I believe all work and no play makes Johnny a dull boy, but, to be honest, I think Johnny was dull in the first place. Isn’t that why Mary-Beth left him? Sure, she said it was because she needed some time to herself, but that wasn’t it. I believe Mary-Beth learned that you can love someone and, at the same time, love someone else. Mary-Beth used to believe in soul mates—that there’s one special person just for each of us. Now she believes there are many special people for each of us and we’re left to choose which one we’ll stay with. She chose Johnny, then she chose to break his heart and now every time Johnny gets caught in the rain, he cries, because it reminds him of the time he and Mary-Beth were sticking Blackjack firecrackers in oranges and lighting the wicks and throwing them into the sky to watch the pulp rain down. They did that for ten minutes straight and then it started raining and they made a run for it. They had to stop every now and then to catch their breath, they were laughing so hard. They laughed and looked at each other and made promises with their eyes, and now she’s gone. Now she’s with Kevin, who I believe has gonnorhia.

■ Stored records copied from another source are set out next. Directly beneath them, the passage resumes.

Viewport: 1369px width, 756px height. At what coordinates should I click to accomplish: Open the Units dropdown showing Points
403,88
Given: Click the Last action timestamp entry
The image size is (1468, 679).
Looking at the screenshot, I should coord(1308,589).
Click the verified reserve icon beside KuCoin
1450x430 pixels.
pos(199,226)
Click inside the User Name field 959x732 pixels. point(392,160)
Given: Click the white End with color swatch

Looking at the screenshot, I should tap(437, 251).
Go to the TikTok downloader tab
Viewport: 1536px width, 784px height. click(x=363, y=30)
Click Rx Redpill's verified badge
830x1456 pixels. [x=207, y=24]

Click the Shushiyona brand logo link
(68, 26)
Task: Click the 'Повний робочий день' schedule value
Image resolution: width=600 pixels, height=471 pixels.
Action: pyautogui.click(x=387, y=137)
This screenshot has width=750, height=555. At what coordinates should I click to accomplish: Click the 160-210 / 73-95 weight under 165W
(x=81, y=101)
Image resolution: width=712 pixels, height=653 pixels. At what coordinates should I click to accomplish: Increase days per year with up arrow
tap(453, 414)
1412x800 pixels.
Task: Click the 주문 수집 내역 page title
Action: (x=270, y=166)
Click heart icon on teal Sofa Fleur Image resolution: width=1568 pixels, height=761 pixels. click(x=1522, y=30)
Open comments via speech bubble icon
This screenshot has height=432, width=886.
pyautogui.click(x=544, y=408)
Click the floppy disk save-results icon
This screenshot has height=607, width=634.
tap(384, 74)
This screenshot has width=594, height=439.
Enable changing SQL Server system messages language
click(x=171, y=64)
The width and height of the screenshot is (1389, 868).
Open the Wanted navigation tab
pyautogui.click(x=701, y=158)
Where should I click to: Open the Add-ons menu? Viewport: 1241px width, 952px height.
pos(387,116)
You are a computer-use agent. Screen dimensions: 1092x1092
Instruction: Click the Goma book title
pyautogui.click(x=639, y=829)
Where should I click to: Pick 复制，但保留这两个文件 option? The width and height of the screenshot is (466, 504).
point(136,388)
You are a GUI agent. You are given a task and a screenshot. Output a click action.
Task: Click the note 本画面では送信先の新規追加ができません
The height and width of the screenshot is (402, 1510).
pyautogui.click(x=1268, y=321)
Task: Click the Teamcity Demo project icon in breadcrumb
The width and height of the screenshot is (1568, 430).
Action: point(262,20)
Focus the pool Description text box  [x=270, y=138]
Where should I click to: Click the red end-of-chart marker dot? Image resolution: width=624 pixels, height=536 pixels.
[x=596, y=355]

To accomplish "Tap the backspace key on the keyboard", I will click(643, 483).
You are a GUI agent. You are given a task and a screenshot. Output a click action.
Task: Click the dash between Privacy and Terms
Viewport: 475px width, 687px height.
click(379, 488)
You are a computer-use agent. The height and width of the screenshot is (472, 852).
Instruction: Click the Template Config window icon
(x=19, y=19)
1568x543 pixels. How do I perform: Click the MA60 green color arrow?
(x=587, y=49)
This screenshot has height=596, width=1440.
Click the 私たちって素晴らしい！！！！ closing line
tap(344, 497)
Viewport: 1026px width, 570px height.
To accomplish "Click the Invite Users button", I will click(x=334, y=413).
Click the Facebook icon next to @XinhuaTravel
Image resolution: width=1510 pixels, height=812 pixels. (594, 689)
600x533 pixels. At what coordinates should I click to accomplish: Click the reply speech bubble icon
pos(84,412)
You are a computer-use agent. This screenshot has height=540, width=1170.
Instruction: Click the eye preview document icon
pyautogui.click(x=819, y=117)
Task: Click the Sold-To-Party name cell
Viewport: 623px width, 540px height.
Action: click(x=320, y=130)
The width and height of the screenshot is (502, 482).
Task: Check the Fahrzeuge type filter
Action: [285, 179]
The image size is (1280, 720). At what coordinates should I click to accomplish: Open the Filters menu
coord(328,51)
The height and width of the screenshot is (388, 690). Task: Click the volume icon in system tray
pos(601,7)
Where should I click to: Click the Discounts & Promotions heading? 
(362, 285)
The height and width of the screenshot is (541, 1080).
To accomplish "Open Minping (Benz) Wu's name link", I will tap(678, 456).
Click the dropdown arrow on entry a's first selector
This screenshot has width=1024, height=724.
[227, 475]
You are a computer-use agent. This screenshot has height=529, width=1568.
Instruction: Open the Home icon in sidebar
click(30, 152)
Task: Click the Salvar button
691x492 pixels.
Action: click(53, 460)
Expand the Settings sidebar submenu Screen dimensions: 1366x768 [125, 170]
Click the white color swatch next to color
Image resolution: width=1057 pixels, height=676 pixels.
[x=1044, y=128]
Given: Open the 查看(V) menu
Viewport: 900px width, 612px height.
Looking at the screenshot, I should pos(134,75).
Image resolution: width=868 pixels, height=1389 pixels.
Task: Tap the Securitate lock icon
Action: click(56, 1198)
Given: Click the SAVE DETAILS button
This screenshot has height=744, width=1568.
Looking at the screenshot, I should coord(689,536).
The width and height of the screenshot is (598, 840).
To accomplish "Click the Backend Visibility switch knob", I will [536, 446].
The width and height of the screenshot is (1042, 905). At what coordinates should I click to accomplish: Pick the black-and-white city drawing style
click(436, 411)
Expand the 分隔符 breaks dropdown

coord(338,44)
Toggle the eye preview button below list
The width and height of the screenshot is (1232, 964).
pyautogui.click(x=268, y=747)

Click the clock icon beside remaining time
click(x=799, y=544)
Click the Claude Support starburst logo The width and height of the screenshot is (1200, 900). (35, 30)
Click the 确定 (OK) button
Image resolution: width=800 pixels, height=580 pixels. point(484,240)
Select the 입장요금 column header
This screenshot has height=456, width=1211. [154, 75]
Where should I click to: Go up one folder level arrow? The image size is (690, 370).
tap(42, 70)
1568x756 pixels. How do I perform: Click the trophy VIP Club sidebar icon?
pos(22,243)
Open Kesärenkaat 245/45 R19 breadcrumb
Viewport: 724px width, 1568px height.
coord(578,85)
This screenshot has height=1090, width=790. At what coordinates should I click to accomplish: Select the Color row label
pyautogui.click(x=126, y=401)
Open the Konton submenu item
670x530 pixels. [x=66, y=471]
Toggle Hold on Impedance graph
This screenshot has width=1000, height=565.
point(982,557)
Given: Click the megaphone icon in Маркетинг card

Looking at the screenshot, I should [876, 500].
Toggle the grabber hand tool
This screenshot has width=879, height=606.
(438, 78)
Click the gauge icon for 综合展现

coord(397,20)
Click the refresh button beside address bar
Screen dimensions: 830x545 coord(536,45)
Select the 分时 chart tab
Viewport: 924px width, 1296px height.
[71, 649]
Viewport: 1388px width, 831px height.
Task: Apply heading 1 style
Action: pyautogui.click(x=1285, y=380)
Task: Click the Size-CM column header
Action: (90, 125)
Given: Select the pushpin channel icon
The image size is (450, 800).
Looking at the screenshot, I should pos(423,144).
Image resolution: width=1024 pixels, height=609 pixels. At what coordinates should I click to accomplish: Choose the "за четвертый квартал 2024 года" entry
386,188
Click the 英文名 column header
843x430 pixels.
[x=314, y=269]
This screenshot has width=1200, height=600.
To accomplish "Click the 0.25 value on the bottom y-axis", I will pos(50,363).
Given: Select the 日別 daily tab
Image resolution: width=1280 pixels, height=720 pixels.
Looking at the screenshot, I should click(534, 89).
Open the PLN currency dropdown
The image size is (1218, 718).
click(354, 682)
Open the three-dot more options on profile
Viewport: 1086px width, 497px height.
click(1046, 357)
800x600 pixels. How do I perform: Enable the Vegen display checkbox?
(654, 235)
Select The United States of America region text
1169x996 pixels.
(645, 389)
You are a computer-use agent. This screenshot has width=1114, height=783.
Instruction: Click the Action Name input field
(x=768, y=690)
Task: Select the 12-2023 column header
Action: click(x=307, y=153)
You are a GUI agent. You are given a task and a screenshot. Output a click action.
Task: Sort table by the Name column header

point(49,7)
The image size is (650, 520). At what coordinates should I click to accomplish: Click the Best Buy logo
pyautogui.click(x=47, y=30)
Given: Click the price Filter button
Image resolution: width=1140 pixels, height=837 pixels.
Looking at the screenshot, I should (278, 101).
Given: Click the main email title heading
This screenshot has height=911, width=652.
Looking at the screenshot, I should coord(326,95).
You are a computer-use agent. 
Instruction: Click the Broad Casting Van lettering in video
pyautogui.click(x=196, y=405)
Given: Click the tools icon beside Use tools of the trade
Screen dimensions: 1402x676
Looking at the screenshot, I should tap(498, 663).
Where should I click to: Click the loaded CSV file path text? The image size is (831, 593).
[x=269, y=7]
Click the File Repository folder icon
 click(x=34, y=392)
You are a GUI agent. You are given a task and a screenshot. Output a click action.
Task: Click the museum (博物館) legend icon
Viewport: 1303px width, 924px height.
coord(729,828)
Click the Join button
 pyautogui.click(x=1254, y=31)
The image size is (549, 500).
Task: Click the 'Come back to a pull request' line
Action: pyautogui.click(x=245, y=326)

I believe the children are our future. I believe we should teach them well. However, I don’t believe we should let them lead the way. They’re just kids, for Christ’s sake.

I believe in the power of cranberry juice.

I don’t believe in unity or the trinity, but maybe we can meet somewhere in the middle and call it bi-nity? Binity? Two nities, is what I’m trying to say.

I believe I’m a dog person. Not in the sense that I prefer dogs, but that I’m actually part human, part dog, specifically my right foot, which is a paw.

I believe it when I see it, so I believe nothing in pitch dark.

I don’t believe in God, but I believe in you… and… you. And you.

Whenever someone says, “How many times do I have to tell you?” I believe you should say “32” before they finish the rest of their sentence.

I don’t believe in the immaculate conception or the holy spirit or talking snakes or burning bushes. And I still don’t know if I believe in myself. I guess that all depends on you.